Do this -
Reproduce the data below word for word, leaving out the pictures.

Data records -
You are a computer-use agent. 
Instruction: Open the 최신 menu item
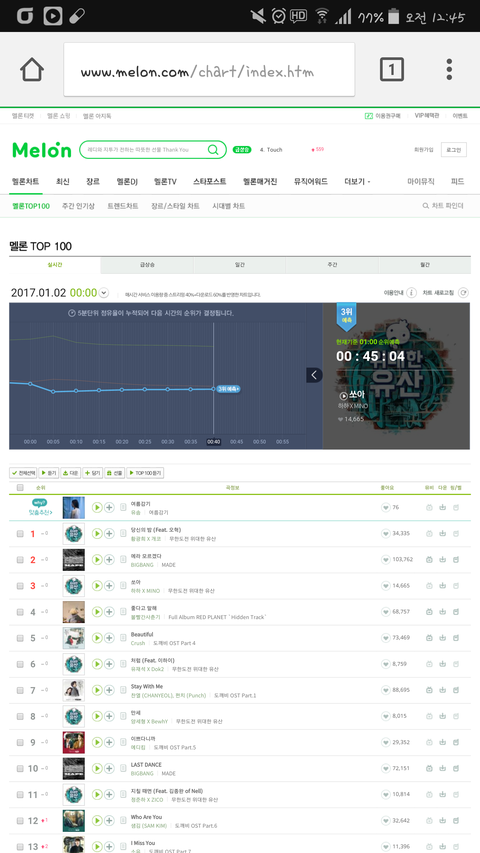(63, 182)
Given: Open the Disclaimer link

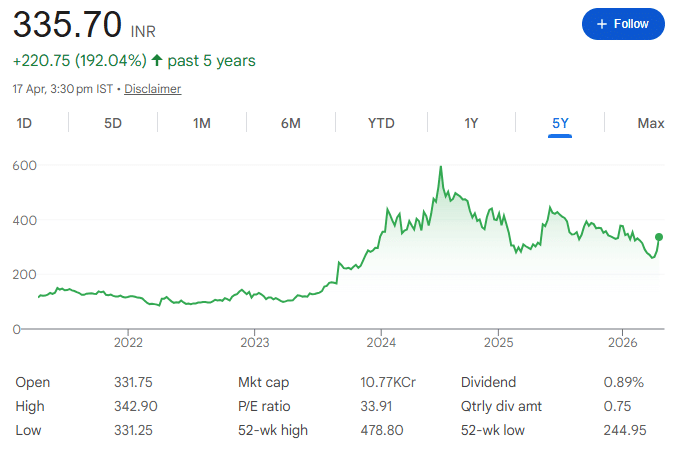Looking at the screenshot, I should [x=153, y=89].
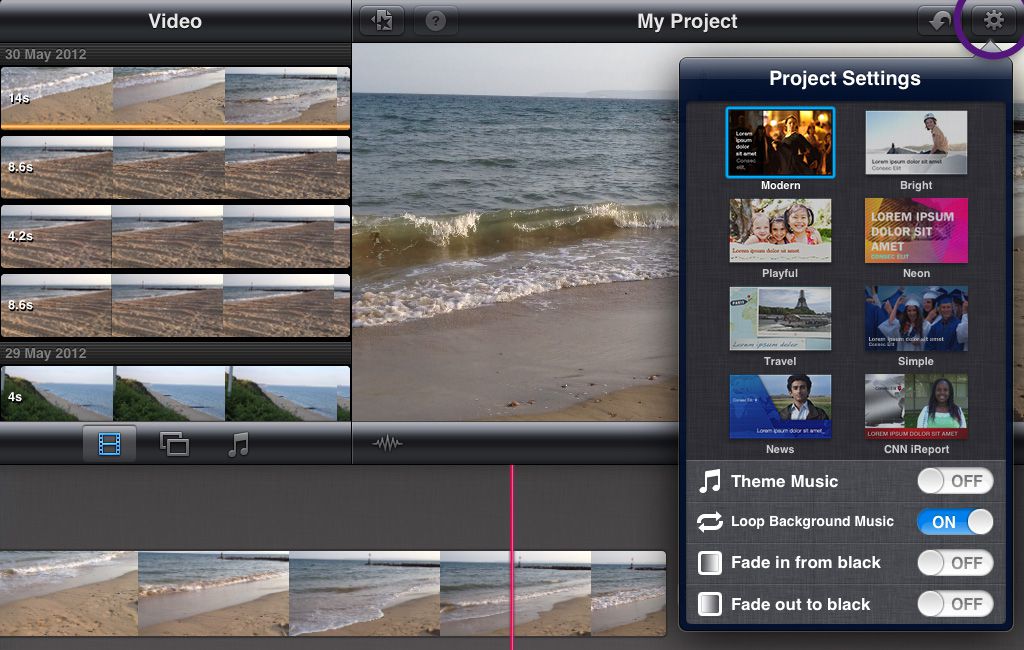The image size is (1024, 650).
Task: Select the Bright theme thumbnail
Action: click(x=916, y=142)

Answer to this task -
You are a computer-use agent. 
Instruction: Open the 최신 menu item
(63, 182)
Given: Open the Disclaimer link

Looking at the screenshot, I should [x=153, y=89].
The image size is (1024, 650).
Task: Select the Bright theme thumbnail
Action: click(x=916, y=142)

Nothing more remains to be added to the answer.